As children of God, our salvation and acceptance into His family is a one-time event, but our transformation—our thinking, acting, and speaking more and more like Jesus—will continue throughout our lives.
Tripp puts it this way:
Because of the complete work of Jesus, we are welcomed into God’s family, with all of the rights and privileges of being his children. We have been fully justified and completely accepted, but we are not complete, because there is massive change that needs to take place in us. Let me say it this way: the power of sin has been broken, but the presence of sin still remains and will be progressively eradicated. The most important word in the last sentence is progressively. Here’s what is important to understand: the Father’s work of justification is an event, but his work of transformation is literally a life-long process. When justifying you, God is fully aware that he is committing himself to a day-by-day process of illuminating, confronting, convicting, forgiving, transforming, and delivering grace.
(Parenting: 14 Gospel Principles That Can Radically Change Your Family by Paul David Tripp)
Did you catch that last part?
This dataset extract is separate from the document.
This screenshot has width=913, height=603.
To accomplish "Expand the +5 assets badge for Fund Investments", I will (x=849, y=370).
When God decided to bring you into His family, He was fully aware of the commitment it would take and He chose to fully commit to you. He knew you (and I) were a piece of work, but that didn’t stop Him.
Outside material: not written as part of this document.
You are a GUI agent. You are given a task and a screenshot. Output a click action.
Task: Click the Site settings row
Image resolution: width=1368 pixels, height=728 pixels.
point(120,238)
And when we fail now—when we make a bad decision, disobey (again), or make a mess of our life or circumstances—He doesn’t throw in the towel. He doesn’t give up on us. He doesn’t expect us to be perfect just because we’re forgiven. In fact, He knew we were incapable of perfection, which is why Jesus came to earth to live and die and do it all perfectly on our behalf.
So what does all of this mean? That there is grace. Grace upon grace upon grace. It’s been poured out on our lives because Jesus poured out His blood.
When you fail and feel defeated, remember what Jesus has done for you and take these words to heart: “And I am certain that God, who began the good work within you, will continue his work until it is finally finished on the day when Christ Jesus returns” (Philippians 1:6, NLT).